I should point out that configuration file transforms have been available for some time for web projects only. I believe the feature was developed by the web team within Microsoft. This fact just makes it more strange, that this feature was not rolled out to the masses.

Update 2

Microsoft has just announced on their UserVoice site that SlowCheetah will be updated for Visual Studio 2015 and future versions will indeed have configuration file transforms built in! That's great news and shows another example of Microsoft listening to its developers.

Introduction

I have used a number of IDE's in my time as a developer, from bare bones text editors like Sublime (Which you should seriously consider purchasing. It beats the pants off of notepad and most notepad competitors) to fully fledged development environments like Netbeans and Visual Studio.
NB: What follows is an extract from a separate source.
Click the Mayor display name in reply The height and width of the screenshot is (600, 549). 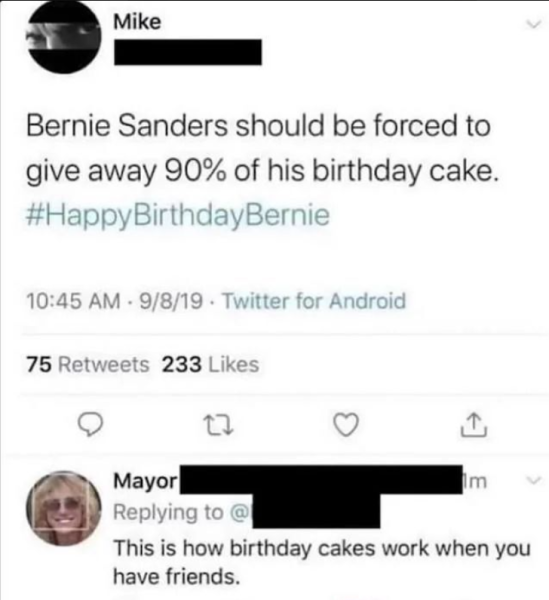point(146,481)
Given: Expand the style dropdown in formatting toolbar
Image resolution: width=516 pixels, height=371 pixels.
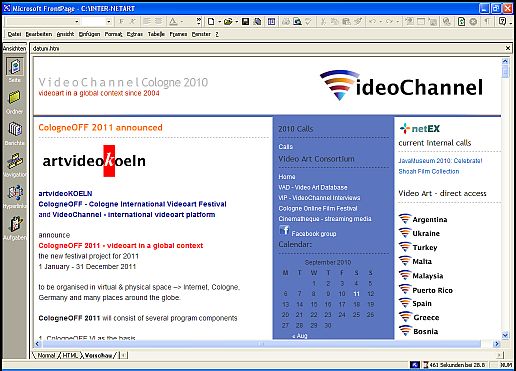Looking at the screenshot, I should point(77,22).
It has to be said though that Microsoft does a much better job than most and packs a lot of power into their punch.

It is with puzzlement and confusion then that something as useful and common as transforms for configuration files (.config) are still not supported by Microsoft. You may be wondering what I'm babbling about. Well, every developer at some point has had to release their application on more than one environment, even if it's just your own development machine and wherever your application is released. In the past I've worked with as many as four distinct environments. Each with it's own application settings, database connection strings and other settings stored in .config files. In the past, this has been a nightmare.

Slow Cheetah

Happily though, someone named Sayed Hashimi working for Microsoft has unofficially created a Visual Studio extension called Slow Cheetah. Go ahead, read through, that page if you haven't already, I'm not going to describe the genius that is Slow Cheetah here (I'm not just talking about the ironic name, which I quite like. Sayed Hashimi seems to have a gift for odd names, as he is also a developer for the Side Waffle project).
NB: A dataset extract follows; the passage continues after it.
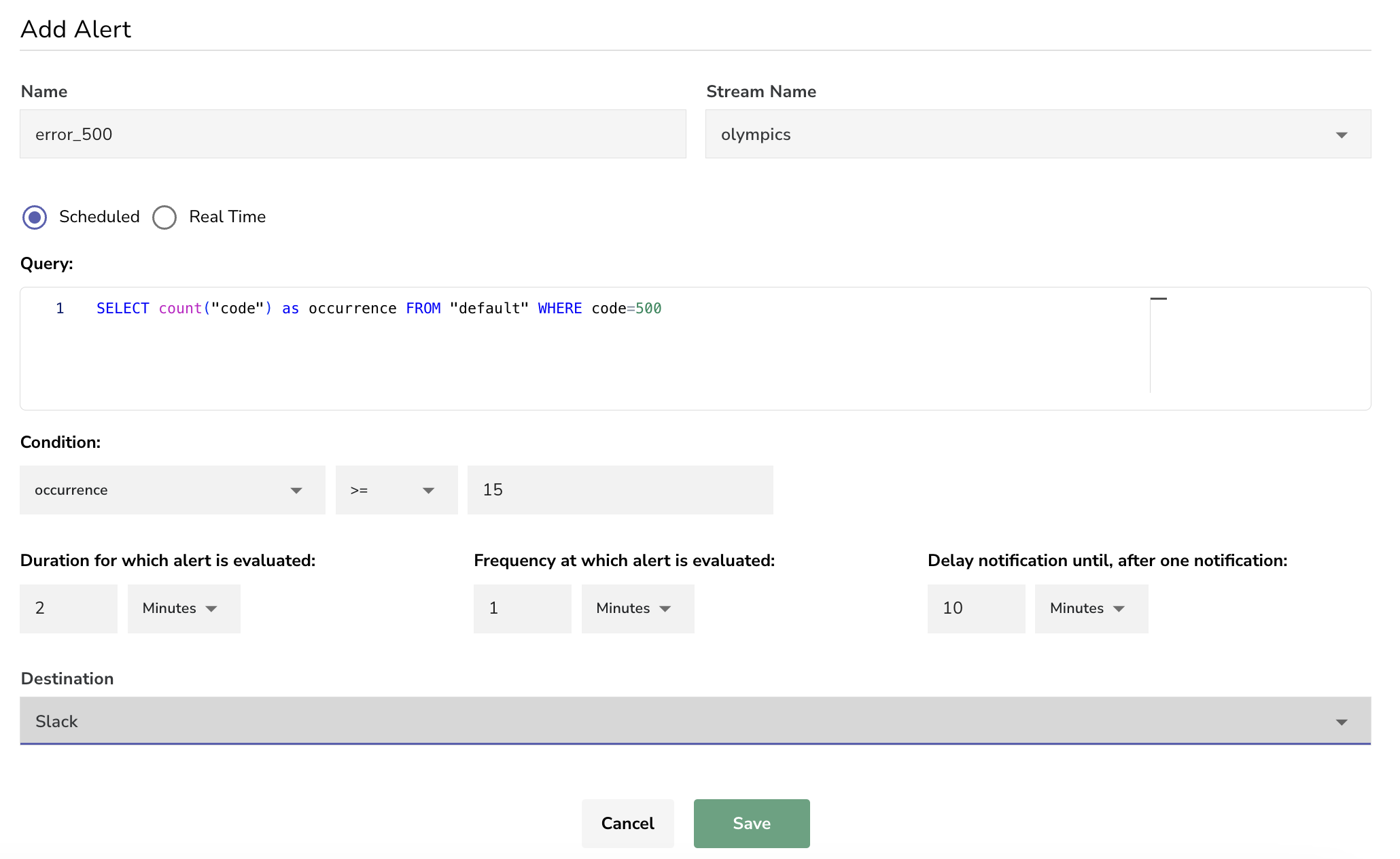Expand the Duration Minutes dropdown

click(183, 608)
Unfortunately, according to this post, Slow Cheetah is no longer going to be supported in future versions of Visual Studio. His reasons for dropping support are interesting. In the first paragraph, he suggests that the existence of Slow Cheetah has stopped Microsoft from building configuration file transforms into Visual Studio in the first place.

What Now

It's been a few months since Sayed's post on GitHub. While I'm sure the community will step in and keep the tool updated for future versions of Visual Studio, this is really something that should have been built in to Visual Studio years ago!
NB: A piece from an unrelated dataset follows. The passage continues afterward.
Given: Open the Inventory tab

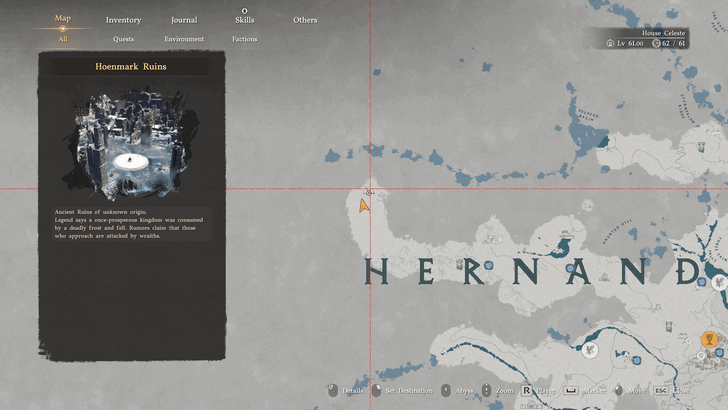Looking at the screenshot, I should [123, 20].
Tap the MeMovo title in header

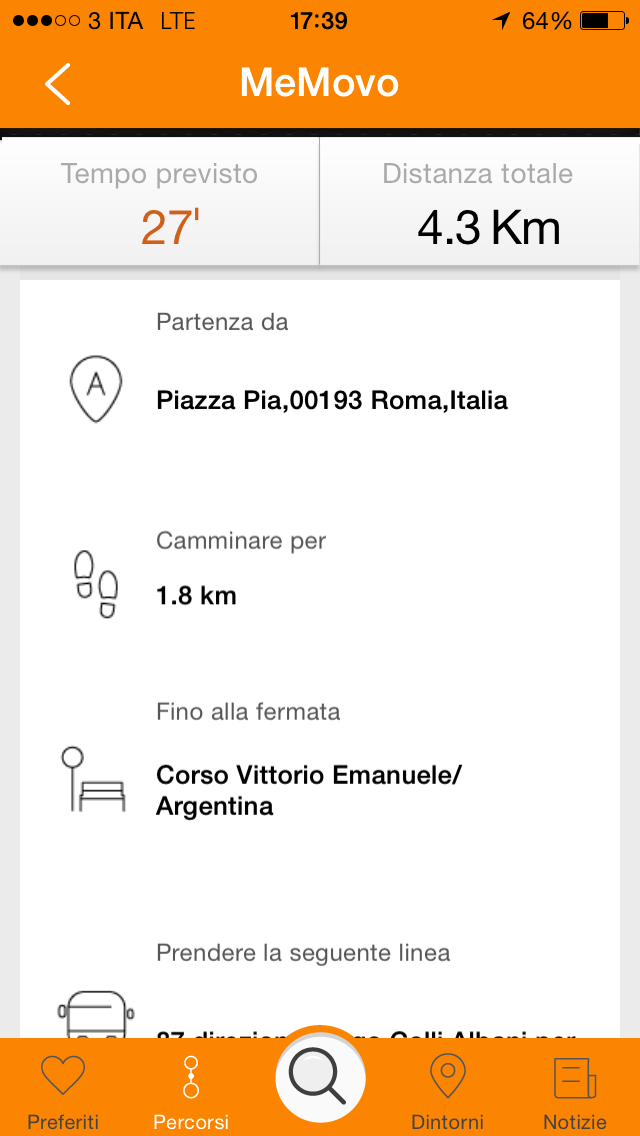point(319,83)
Don't despair, there is hope. On the Visual Studio User Voice site, there is a suggestion to support configuration file transforms out of the box. What's more, is that the suggestion is currently number seven in the list of 'hot' ideas and number three if you remove the ideas that Microsoft have already commented on. Please do go and vote for this suggestion, Microsoft does read and more importantly act on them.

I spent some time a year ago teaching a junior developer the new C# async and await feature, as well as the Task Parallel Library (TPL). Not only did it blow his mind but I realized that so much that I had learned had now become obsolete and that this new developer would never have to struggle with asynchronous code as I had. In my opinion, this feature is another one of those moments when we can consign another series of old method to the dustbin of history. We just need to help Microsoft know about it.